História
agosto 18, 2026
Tiroteio em Escola de Zamboanga Expõe a Crise de Segurança Não Resolvida nas Filipinas
Um estudante e o suposto atirador morreram em um tiroteio em uma escola de Zamboanga, mas detalhes iniciais conflitantes e um histórico recente de violência em campus ressaltam a dificuldade das Filipinas em evitar novos ataques.
Um tiroteio em uma escola em Zamboanga deixou um estudante e o suposto atirador mortos, transformando outro campus filipino em cenário de uma falha fatal de segurança. O incidente também reacende questões sobre se as autoridades estão enfrentando as condições por trás de um padrão crescente de violência escolar.
O tiroteio ocorreu em uma escola de ensino médio ligada à Ateneo de Zamboanga University, na cidade de Zamboanga, no sul do país. Ambos os relatos concordam que o agressor era um estudante, que armas de fogo foram levadas para o campus e que o atirador depois se matou.
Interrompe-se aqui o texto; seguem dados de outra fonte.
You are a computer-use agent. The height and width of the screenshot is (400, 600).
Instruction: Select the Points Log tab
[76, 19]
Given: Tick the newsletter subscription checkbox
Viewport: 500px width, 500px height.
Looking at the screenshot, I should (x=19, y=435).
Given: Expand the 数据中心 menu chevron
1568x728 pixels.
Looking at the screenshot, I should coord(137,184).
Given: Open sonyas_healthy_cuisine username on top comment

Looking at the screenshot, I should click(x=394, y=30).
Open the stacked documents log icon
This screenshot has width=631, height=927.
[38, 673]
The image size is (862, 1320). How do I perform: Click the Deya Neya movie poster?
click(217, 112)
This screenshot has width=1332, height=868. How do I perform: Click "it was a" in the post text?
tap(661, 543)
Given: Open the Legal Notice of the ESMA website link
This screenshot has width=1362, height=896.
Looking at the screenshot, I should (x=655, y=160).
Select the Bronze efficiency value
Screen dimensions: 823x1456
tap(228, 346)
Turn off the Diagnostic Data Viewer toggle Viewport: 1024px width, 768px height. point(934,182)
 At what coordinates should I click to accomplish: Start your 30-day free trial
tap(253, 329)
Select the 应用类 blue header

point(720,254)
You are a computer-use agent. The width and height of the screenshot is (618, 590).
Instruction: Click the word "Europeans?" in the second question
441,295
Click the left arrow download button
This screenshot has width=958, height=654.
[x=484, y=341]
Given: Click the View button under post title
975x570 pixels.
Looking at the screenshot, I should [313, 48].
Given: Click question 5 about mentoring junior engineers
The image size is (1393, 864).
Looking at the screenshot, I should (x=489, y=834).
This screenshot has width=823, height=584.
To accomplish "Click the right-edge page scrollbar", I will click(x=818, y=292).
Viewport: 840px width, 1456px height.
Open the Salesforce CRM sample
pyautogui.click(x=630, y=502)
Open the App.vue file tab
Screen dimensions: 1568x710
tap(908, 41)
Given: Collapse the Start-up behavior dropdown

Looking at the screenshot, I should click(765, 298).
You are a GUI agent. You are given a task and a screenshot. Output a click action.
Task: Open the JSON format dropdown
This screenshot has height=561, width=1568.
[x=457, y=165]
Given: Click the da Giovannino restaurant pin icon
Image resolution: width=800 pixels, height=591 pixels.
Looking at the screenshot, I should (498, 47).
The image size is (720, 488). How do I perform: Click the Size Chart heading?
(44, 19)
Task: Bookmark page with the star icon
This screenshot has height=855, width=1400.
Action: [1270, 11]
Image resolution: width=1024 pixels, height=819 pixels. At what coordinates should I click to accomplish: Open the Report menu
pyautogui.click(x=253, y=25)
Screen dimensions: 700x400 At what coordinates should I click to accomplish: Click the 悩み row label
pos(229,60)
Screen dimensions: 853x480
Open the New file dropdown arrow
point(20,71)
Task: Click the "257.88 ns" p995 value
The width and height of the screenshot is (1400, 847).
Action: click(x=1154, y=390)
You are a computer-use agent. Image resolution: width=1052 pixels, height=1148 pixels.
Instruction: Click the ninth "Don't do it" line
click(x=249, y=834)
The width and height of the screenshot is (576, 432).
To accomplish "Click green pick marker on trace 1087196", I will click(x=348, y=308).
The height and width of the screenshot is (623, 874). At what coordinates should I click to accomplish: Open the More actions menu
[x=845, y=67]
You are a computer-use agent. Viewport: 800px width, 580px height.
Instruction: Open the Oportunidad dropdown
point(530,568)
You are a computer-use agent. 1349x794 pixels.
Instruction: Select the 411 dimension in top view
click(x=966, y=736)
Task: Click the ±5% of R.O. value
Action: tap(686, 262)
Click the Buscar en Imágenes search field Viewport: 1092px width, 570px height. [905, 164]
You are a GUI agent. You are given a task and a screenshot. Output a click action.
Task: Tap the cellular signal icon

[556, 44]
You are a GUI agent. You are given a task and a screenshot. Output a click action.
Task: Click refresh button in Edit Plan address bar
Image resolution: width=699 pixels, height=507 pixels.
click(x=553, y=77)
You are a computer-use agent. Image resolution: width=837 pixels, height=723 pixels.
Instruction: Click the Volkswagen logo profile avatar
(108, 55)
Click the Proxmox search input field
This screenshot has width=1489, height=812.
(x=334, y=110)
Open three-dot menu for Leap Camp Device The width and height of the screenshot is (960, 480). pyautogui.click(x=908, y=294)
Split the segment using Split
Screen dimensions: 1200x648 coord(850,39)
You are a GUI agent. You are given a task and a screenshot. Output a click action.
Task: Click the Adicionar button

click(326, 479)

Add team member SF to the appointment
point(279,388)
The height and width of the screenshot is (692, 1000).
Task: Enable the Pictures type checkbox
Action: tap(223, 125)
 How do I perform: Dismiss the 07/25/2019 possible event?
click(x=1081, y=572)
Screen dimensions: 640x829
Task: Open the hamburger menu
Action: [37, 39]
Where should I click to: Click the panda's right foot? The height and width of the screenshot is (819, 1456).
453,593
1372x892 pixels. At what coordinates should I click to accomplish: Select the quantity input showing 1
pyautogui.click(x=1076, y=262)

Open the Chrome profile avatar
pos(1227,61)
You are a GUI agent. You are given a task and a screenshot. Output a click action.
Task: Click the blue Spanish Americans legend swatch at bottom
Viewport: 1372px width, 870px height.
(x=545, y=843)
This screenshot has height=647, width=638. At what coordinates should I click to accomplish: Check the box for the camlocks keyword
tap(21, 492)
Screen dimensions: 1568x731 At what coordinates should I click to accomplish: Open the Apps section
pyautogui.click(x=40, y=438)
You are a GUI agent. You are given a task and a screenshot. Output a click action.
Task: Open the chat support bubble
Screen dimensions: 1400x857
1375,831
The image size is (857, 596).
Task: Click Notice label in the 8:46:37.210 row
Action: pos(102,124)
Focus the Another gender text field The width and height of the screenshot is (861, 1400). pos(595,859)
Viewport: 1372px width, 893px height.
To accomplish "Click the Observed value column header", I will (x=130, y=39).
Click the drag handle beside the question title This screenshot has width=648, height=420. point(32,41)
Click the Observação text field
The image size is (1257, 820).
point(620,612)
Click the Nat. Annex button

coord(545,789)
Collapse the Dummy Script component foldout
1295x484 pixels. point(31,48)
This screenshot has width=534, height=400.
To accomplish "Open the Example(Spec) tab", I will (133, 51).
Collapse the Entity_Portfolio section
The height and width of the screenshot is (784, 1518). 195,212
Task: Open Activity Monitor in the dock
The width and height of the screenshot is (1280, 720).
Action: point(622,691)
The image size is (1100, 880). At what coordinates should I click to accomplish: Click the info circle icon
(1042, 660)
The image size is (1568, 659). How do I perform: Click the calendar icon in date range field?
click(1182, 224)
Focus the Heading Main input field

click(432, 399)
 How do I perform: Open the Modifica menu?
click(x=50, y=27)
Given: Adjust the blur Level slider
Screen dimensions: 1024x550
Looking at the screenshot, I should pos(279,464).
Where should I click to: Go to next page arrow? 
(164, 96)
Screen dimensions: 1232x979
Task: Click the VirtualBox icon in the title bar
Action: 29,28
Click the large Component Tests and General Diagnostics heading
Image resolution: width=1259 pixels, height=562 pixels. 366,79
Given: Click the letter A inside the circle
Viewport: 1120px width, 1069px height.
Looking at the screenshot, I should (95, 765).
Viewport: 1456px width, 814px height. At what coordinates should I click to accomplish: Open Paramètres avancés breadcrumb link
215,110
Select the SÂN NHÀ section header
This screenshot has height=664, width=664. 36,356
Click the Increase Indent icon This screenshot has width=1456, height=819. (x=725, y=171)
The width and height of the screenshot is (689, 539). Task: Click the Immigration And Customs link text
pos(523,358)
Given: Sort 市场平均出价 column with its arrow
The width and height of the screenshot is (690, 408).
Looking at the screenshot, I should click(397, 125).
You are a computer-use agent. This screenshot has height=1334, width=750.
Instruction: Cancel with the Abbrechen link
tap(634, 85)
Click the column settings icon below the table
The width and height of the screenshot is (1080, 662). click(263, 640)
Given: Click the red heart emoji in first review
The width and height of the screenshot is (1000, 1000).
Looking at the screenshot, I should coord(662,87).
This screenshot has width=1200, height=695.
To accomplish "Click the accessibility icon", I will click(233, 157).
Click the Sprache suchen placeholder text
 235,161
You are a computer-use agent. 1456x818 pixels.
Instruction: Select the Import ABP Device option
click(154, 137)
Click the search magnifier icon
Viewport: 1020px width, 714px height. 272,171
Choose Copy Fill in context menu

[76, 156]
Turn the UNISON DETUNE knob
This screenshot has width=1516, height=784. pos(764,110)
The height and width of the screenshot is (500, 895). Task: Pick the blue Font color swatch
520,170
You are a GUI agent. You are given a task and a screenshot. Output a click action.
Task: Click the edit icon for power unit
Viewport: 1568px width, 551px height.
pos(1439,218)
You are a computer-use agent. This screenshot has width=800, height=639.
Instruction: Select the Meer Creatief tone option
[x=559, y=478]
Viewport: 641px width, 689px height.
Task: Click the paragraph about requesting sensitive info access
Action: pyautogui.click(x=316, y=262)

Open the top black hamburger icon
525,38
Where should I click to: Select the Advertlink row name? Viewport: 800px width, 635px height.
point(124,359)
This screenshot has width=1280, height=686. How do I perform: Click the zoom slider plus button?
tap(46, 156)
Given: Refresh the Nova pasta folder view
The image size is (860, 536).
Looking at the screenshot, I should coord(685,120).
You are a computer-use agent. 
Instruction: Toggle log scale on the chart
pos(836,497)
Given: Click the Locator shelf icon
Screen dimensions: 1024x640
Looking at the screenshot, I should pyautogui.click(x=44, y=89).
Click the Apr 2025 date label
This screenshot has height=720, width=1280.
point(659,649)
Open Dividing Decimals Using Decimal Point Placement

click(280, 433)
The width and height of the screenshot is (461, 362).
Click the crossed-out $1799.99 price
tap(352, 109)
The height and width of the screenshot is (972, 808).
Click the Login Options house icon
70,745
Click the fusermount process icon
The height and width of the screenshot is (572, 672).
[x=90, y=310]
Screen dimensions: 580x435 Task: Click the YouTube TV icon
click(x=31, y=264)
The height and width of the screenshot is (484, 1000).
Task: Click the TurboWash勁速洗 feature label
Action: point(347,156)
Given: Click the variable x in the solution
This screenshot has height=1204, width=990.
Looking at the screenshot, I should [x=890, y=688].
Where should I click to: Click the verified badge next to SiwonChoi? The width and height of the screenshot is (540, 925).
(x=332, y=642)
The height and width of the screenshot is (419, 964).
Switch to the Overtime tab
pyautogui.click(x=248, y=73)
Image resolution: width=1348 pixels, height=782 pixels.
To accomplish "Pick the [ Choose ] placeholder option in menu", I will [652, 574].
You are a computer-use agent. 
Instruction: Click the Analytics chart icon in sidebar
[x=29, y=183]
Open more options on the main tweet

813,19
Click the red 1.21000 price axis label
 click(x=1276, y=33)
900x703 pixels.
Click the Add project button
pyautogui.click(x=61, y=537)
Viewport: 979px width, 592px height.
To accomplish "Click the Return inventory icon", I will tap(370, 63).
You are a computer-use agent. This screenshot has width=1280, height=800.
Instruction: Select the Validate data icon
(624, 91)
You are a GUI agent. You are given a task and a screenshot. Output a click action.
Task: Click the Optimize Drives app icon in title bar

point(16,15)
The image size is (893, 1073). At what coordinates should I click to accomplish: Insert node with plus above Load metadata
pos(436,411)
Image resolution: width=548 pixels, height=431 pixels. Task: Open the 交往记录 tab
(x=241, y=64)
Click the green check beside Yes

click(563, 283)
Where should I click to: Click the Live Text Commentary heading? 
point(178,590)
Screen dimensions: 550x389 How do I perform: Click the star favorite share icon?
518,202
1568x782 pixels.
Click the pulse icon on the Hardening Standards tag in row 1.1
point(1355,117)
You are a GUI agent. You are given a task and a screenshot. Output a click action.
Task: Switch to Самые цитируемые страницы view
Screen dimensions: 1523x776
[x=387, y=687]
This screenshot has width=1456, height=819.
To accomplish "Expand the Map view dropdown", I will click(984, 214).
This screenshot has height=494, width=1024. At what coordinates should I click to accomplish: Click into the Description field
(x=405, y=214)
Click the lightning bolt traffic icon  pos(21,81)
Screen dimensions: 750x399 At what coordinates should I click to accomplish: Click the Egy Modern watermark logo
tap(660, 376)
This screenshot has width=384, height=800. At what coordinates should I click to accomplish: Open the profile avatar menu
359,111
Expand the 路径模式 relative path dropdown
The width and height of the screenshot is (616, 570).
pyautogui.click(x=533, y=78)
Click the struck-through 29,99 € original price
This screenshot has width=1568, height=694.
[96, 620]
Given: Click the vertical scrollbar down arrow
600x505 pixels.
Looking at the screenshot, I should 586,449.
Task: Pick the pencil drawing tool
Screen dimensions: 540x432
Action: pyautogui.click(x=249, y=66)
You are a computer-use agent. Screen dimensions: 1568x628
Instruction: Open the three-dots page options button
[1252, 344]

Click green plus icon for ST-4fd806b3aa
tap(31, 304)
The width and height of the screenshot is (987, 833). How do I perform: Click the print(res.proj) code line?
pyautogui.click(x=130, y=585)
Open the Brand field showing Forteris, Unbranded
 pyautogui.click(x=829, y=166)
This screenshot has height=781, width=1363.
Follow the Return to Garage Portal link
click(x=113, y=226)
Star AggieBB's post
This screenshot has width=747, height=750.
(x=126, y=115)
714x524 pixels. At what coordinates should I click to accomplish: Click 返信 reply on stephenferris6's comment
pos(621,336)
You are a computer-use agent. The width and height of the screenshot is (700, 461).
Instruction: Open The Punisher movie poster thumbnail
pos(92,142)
Um relatório policial preliminar citado por um dos relatos disse que ele portava uma pistola e um fuzil e abriu fogo dentro de uma sala de aula; o documento identificou a vítima como um estudante do ano acima do atirador.1
O relato mais detalhado, baseado em declarações do prefeito da cidade, descreveu uma arma de alto poder e uma pistola calibre .45. O prefeito Khymer Adan Olaso disse que o atirador “primeiro atirou no professor que estava sentado a uma mesa” antes de ir para outra sala e atirar em um estudante.2 Essa versão também mencionou duas possíveis vítimas adicionais com ferimentos, enquanto autoridades universitárias afirmaram que não havia outros feridos reportados e que a ameaça ativa havia terminado.
A diferença diz menos respeito ao número central de mortos do que à incerteza em torno dos primeiros relatos. As autoridades ainda reconstruíam a sequência dos eventos enquanto vídeos circulavam online, ressaltando a rapidez com que informações parciais podem moldar a compreensão pública de uma crise.
A tragédia sucede um tiroteio em junho em uma escola pública de ensino médio na cidade de Tacloban que matou três estudantes e feriu cerca de 20. As autoridades responderam com medidas que incluíram uma investigação no Senado sobre a segurança infantil online, mas responsáveis pela educação alertaram que é preciso mais apoio para evitar um “fenômeno de imitação”.2
O presidente Ferdinand Marcos Jr. classificou o tiroteio como “uma tragédia que nunca deveria ter acontecido” e ordenou uma investigação minuciosa.2 Essa promessa agora enfrenta uma prova mais difícil: transformar o luto e a investigação em salvaguardas fortes o suficiente para impedir que outra escola se torne o próximo alvo.